题目见ZJU数据结构 03-树1
示例代码为C语言,网上文章也多是C语言。python有个是用数组实现的 PTA 7-1 树的同构
我最后用结点+数组实现(low是low了点… 但示例里也是一个包含结点数据类型的数组,没差…
struct TreeNode
{
ElementType Elment;
Tree Left;
Tree Right;
} T1[MaxTree], T2[MaxTree];
以下为python代码:
核心思想就是判断当前结点是否相同,如果不相同则为假,如果相同就递归判断t1左儿子t2左儿子是否相同,t1右儿子t2右儿子是否相同,否则就交换左右儿子,再进行递归判断
# 建立结点的class
class TreeNode(object):
def __init__(self, data = None, left = None, right = None):
self.data = data
self.left = left
self.right = right
# 在tree的数组中添加新结点
def append(Tree, index, item):
Tree[index] = TreeNode(item[0], item[1], item[2])
# 建造树
def BuildTree():
# n为结点个数
n = int(input())
# check是输入数据处理完后找到树的root
check = [0] * n
root = None
# 生成数量为n个空结点的数组tree
Tree = [TreeNode()] * n
# 循环处理输入数据
for i in range(n):
l = input().split()
if l[1] == "-":
l[1] = None
else:
l[1] = int(l[1])
check[l[1]] =+ 1
if l[2] == "-":
l[2] = None
else:
l[2] = int(l[2])
check[l[2]] =+ 1
# 添加结点
append(Tree, i, l)
# 找到root
for i in range(len(check)):
if check[i] == 0:
root = i
# 返回树和结点
return (Tree, root)
# 判断树的同构
def isomorphic(T1, R1, T2, R2):
# 两个树的结点数
n1 = 0
n2 = 0
# 处理例外情况
# 如果都为空树,为真
if len(T1) == 0 and len(T2) == 0:
return True
# 如果只有一个节点
if (len(T1) == 1 and len(T2) == 1):
# 值相同,为真
if T1[0].data == T2[0].data:
return True
# 否则为假
else:
return False
# 如果节点都为零,为真
if R1 == None and R2 == None:
return True
# 如果节点数不同,为假
if len(T1) != len(T2):
return False
# 处理正常情况
# 如果一个为空,一个不为空,为假
if (R1 == None and R2 != None) or (R1 != None and R2 == None):
#print('tag2')
return False
# 如果左儿子都为空,判断右儿子是否同构
if T1[R1].left == None and T2[R2].left == None:
#print('tag3')
return isomorphic(T1, T1[R1].right, T2, T2[R2].right)

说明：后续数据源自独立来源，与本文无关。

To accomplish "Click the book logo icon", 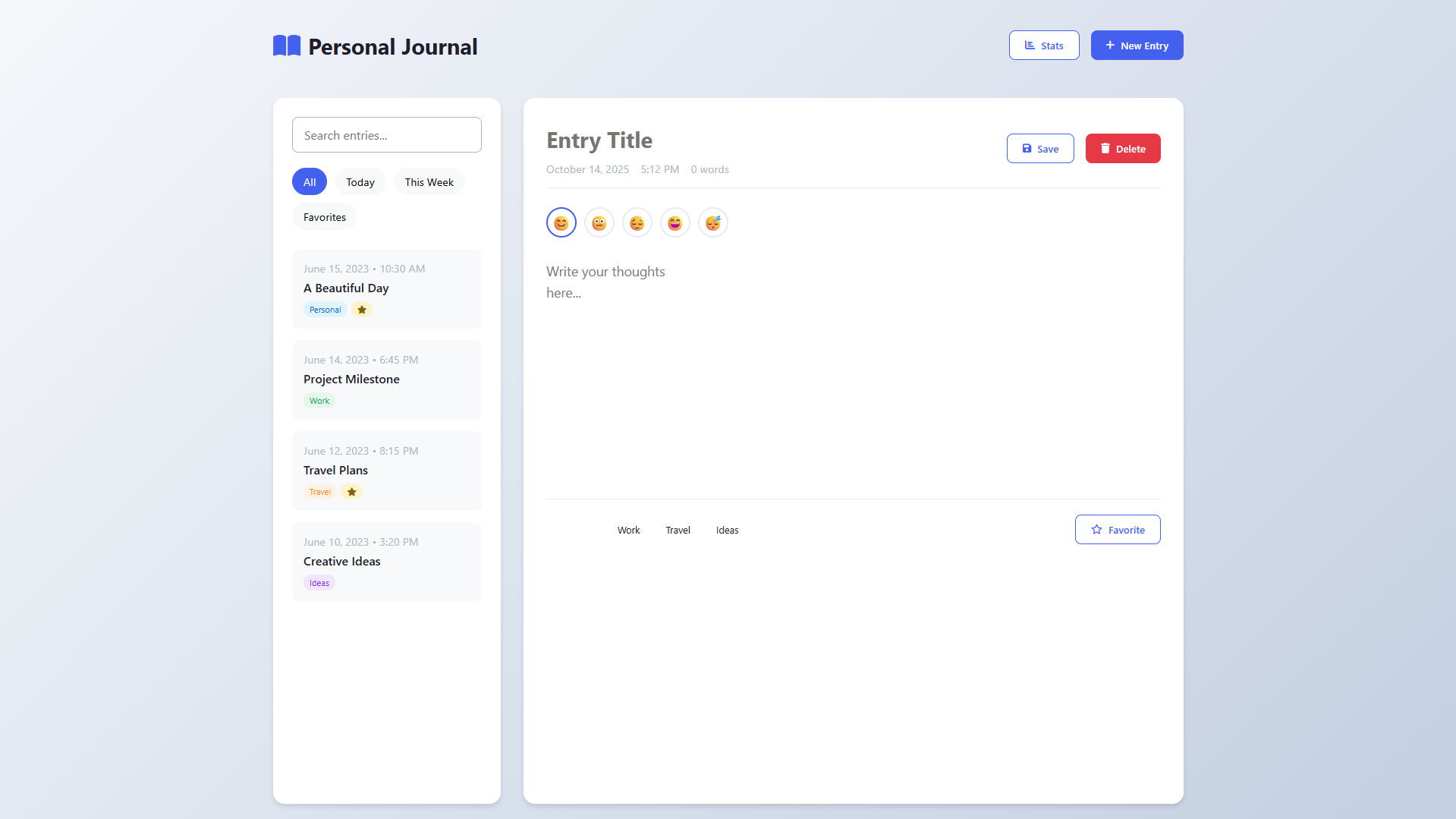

# 如果左儿子都不为空且数据还是一样的,对左右儿子进行递归判断
if (T1[R1].left != None and T2[R2].left != None) and (T1[T1[R1].left].data == T2[T2[R2].left].data):
return (isomorphic(T1, T1[R1].left, T2, T2[R2].left) and isomorphic(T1, T1[R1].right, T2, T2[R2].right))
# 如果左儿子一个空一个不空或者两个都不同,并且数据不一样,交换左右儿子进行递归判断
else:
return (isomorphic(T1, T1[R1].left, T2, T2[R2].right) and isomorphic(T1, T1[R1].right, T2, T2[R2].left))
# main
Tree1,r1 = BuildTree()
Tree2,r2 = BuildTree()
result = isomorphis(Tree1, r1, Tree2, r2)
if result:
print("Yes")
else:
print("No")